I can never find exactly what she wants. I stand there endlessly searching shelves while female shoppers wonder why their section’s been overrun by a guy. Men no more belong in an aisle of women’s personal things than women belong by racks of jock-itch cream.
But feminine hygiene products? Someone please find me a rock to crawl under.
“Can’t you get them yourself?” I asked.
My daughter is eighteen and has her driver license. She loves any excuse to get behind the wheel, including running an errand.
“I really need them,” she said. “I’m already out.”“So go right now.”
“I’m about to take a shower.”
She’d just returned from the gym and needed to get cleaned up. Plus, she’d driven herself there, so maybe she already got her behind-the-wheel thrill for the day.
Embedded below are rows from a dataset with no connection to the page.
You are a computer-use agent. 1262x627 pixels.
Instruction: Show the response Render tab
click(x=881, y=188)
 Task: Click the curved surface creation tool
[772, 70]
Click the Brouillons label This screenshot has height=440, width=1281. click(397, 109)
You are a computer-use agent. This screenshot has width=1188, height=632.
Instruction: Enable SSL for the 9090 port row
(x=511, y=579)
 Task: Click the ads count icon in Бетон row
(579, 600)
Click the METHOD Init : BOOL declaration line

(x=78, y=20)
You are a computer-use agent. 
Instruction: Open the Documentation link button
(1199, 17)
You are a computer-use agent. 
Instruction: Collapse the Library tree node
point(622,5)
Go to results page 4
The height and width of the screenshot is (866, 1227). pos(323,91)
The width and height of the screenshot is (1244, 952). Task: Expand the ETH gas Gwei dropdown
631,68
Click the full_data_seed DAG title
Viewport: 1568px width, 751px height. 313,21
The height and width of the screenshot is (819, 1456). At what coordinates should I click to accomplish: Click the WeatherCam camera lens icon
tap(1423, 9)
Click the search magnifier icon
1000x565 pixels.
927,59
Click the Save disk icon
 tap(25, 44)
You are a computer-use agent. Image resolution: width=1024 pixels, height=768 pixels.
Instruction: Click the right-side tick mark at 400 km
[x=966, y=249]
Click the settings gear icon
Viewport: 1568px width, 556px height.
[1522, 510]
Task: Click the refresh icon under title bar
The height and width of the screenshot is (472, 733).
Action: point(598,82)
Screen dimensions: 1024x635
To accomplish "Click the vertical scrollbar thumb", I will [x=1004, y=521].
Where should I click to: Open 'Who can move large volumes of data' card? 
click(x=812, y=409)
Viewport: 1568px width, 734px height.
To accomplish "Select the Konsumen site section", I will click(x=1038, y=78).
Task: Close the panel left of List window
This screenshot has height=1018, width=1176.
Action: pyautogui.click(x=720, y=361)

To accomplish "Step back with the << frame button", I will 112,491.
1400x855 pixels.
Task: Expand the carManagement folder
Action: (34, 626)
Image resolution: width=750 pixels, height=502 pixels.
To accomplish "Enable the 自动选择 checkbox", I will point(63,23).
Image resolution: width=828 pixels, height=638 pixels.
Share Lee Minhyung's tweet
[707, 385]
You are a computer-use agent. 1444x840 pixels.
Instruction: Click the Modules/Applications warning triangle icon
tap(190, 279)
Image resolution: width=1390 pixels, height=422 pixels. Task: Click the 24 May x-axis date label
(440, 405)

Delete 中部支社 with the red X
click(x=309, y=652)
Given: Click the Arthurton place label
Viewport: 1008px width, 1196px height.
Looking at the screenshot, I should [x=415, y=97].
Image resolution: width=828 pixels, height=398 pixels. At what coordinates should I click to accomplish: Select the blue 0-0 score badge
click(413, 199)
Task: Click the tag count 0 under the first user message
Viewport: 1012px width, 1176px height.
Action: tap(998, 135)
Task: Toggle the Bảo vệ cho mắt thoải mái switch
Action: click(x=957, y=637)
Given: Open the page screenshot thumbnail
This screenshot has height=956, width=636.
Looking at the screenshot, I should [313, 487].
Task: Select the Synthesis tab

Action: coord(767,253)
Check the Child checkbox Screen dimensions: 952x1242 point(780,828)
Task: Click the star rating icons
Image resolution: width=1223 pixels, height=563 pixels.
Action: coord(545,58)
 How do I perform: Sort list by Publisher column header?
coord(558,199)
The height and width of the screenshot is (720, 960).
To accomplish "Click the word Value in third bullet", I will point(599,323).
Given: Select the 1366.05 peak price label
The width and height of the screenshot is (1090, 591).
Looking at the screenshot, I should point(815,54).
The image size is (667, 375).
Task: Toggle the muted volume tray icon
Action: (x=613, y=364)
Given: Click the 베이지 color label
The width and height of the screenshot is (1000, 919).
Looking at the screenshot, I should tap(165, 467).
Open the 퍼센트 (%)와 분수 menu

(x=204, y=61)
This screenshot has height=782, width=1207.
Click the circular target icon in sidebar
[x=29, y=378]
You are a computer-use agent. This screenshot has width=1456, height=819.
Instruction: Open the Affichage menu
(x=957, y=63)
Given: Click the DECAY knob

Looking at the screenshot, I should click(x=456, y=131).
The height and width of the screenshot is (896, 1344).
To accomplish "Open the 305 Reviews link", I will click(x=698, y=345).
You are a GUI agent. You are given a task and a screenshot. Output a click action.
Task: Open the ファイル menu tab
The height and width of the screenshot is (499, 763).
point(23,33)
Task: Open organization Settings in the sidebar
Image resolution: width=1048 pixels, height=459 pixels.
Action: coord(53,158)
“Don’t you have an emergency one in your bag?” I asked.
“I used it,” she said.
If she was at her mom’s house she could raid the bathroom and find what she needed. But here in her dad’s house, she’s the only female.
She smiled sweetly, one of those pretty-please looks that melts a dad every time.
I sighed. “Can you plan a little better next time?” I asked.
“Okay,” she said, then kissed me on the cheek.
She told me exactly where to go in the drug store, as well as the brand name and color of the box. (Oddly enough, the word tampon doesn’t appear anywhere on the packaging. How the heck would I have found what she needed on my own?)
Ah, but did she want scented or unscented? I was tempted to pick a box and go, but I’d come this far, I wanted to get the right one. With my daughter in the shower and unable to talk on the phone, I dialed her mom. Nothing like saying the word tampon into the phone with nearby customers peering and leering at me.
My daughter was pleased with the purchase, happy and grateful I’d come through in a pinch. I have to admit I made it through the experience unscathed.